[Babel-users] how to set the pacing rate

Mon Nov 12 20:49:03 GMT 2018

Juliusz Chroboczek <jch at irif.fr> writes:

>>>> +    rc = setsockopt(s, SOL_SOCKET, SO_MAX_PACING_RATE, &rate, sizeof(rate));
>
>>> It's only effective on TCP sockets, and only when using the FQ scheduler.
>
>> I am under the impression that since linux 4.12 it works on udp, and I
>> forget when it started working outside the fq scheduler...
>
> Ah.
>
> Still, I think that we should be able to do pacing in userspace.  At least
> in the no-churn case, we should be able to predict how many updates per
> unit of time we want to send, and spread them out across the update
> interval.

Yes. I still kind of like finally leveraging the announcement interval
in the route update message to also spread things out... you can
announce earlier than the interval on a metric change but otherwise idle
along with routes persisting for say half to 1/3 the max. (11 minutes?)
- this is an update interval about equivalent to modern BGP.

One patch I was fiddling with was to limit passes through the resend
routines much like MAX_BUFFERED_UPDATES does, so the main babel loop
gets a chance to do other things, like read new packets.

What happens in "churn mode" reminds me a lot of classic dns/ntp
amplification attacks and trying to keep the ratio of packets in to
packets out lower is a good idea.

So I quit after 64 send_multicast_multihop or send_update requests
and keep processing the loop forward from there incrementally deferring GC...

Haven't benchmarked it yet... not happy with it... been busy doing other things.

Another patch basically adds something fq_codel-like to recv, so that
each call to bab_recv calls recv(args... MSG_NO_WAIT) 42 times or it
gets nothing back, sorts the input by src/dst IP hash and serves things
back to recv. Theoretically this keeps the RCV_BUF as drained as possible.

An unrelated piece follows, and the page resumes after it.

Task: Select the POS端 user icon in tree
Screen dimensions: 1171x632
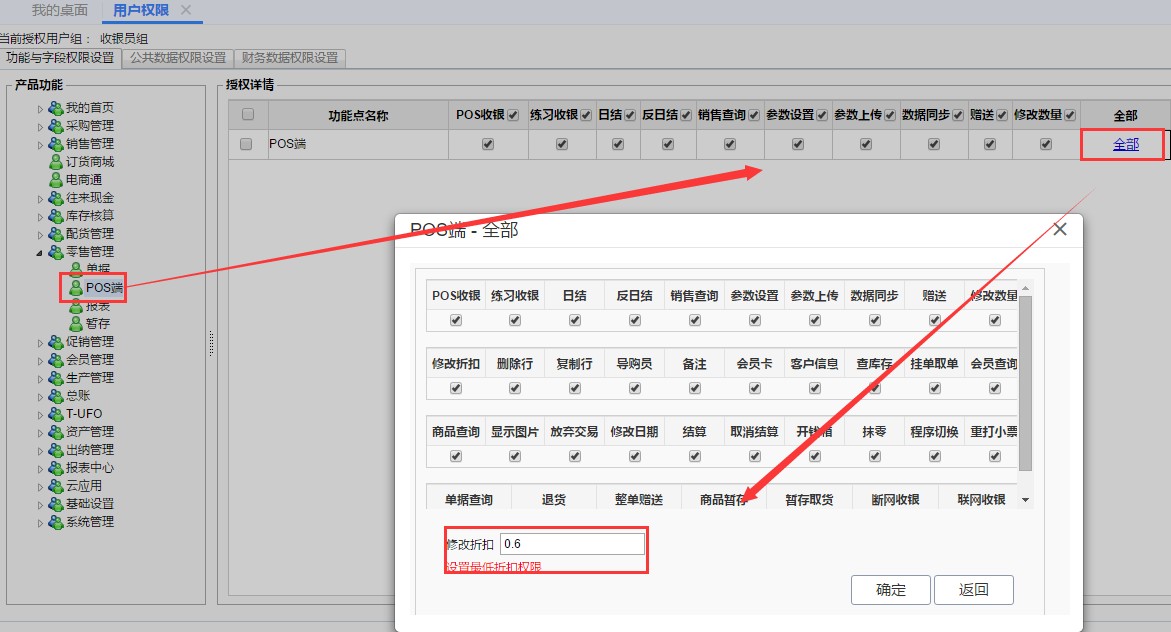Action: (x=75, y=288)
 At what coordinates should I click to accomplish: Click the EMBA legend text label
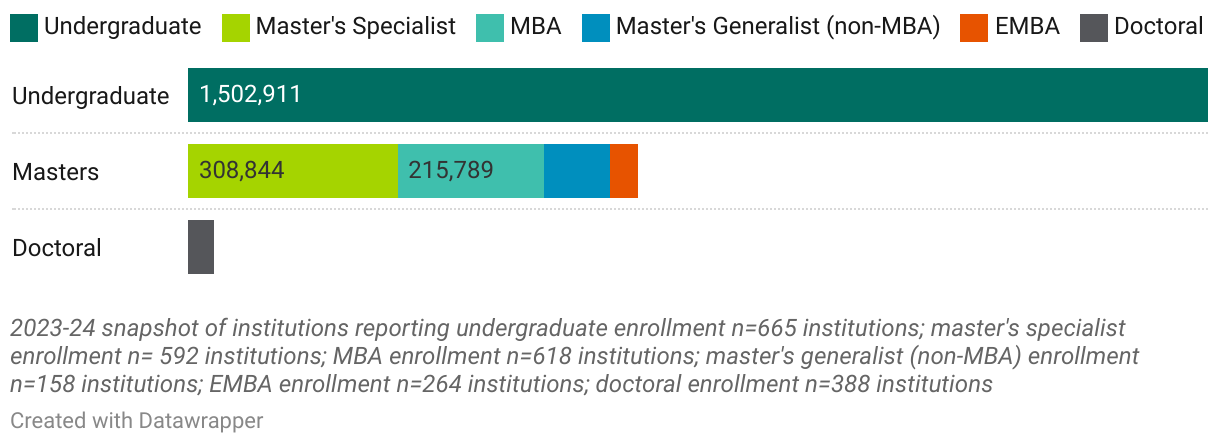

It does bulk drops from the fattest queue when the internal packet limit
is exceeded, rather than codel, cause babel is not tcp-friendly as
yet. It serves up short (e.g. hello) packets from each speaker first and
short flows faster than long ones... so a big fat speaker can't drown
out the others. 

(this is where I wanted to reach for clang-format, and for purity's sake
I should go reuse the bsd version or rewrite from scratch - and it
totally doesn't work right now)

the edgerouter can't push a gbit, but 1MByte/sec is totally doable from a
pps standpoint

I think it will work, but it's more complicated than I'd like,
reinventing a ton of stuff in userspace. I'm watching the QUIC related
bind-connect work closely.

An alternative idea is to put a skb->hash probalistic dropper into ebpf
for reads when we're in trouble, same rough idea, no FQ.

>
> I'd need to read up on data structures, as I don't currently understand
> the tradeoffs between binary heaps and timer wheels.  (Same goes for
> dealing with resends.  And Christof suggested that we should modify the
> main event loop in babeld to use a proper data structure.)

Yes, I kind of think that whatever happens to resend.* might end up
being a scheduling technique for more of babel itself. 

The timer wheel in the linux kernel is the best implementation I know
of, handling the thundering herd problem, sloppy timings (where you
really don't care if something happens 1ms or 2ms in the future, just do
everything in the range) and much else. There's plenty of others worth
looking at... but the discussions around that code have been endless for
a decade and informative.

You'd schedule a hello and keep it updated til it went out, then reschedule. Etc.

when I was flailing at rabeld I added a good old fashioned "alarm" call
to make sure hellos went out and broke up major loops to check it
periodically.

> -- Juliusz